Noi guardiamo con favore a qualunque passo possa essere compiuto nell’ambito della tradizione della Chiesa, che in ultima analisi potrebbe ricondurre, dopo la scissione, i nostri fratelli a tornare in seno alla Chiesa canonica, e riportarli all’ovile. Confidiamo che il lavoro di questa commissione dia dei frutti positivi. Ma al contempo è importante ricordare che quello del superamento della divisione della Chiesa in Ucraina è un problema che non risale solo a ieri. E che non esiste alcuna soluzione alternativa al di fuori dell’ambito canonico, come del resto è stato ancora una volta ribadito unanimemente dai capi e dai rappresentanti di tutte le chiese ortodosse locali nell’incontro avvenuto ai primi di marzo a Istanbul. Voglio ricordare ancora una volta che nel messaggio, approvato al termine della conferenza dai primati della chiesa, si dice: “Pregheremo ardentemente affinché nella crisi, che ancora prosegue in Ucraina, si possa riprendere un dialogo di pace e si possa trovare una riconciliazione attraverso la preghiera. Condanniamo le minacce di confisca violenta di monasteri e chiese e preghiamo per il ritorno dei nostri fratelli che si trovano oggi al di fuori della comunità ecclesiale in seno alla Santa Chiesa”.
Le forze politiche estremiste in Ucraina dichiarano spesso che il paese ha bisogno di una “Chiesa locale unita”. A suo avviso, esiste la probabilità che simili dichiarazioni prima o poi possano concretizzarsi?
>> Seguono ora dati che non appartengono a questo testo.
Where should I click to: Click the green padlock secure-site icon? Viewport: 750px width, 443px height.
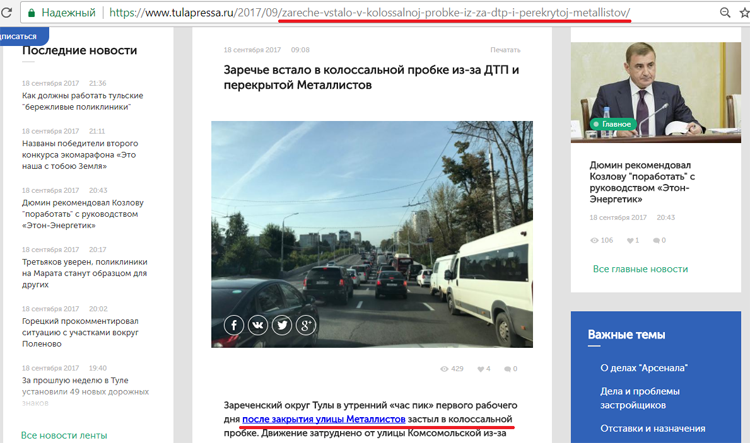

Come ha ribadito più volte il nostro santissimo Patriarca, gli ucraini hanno una loro Chiesa ortodossa locale: la Chiesa ortodossa ucraina del Patriarcato di Mosca. Ed è tanto russa e ucraina che moldava. La chiesa esiste al di là dei confini e delle ostilità politiche. Gli estremisti in Ucraina vogliono “creare” non una Chiesa unica, ma un partito religioso, che possa legittimare le loro azioni ed essere spiritualmente indulgente con le loro fantasie politiche. La creazione di una simile Chiesa, oltre che un tradimento di Cristo, non può essere definita altrimenti che come una profanazione della pietà cristiana ucraina.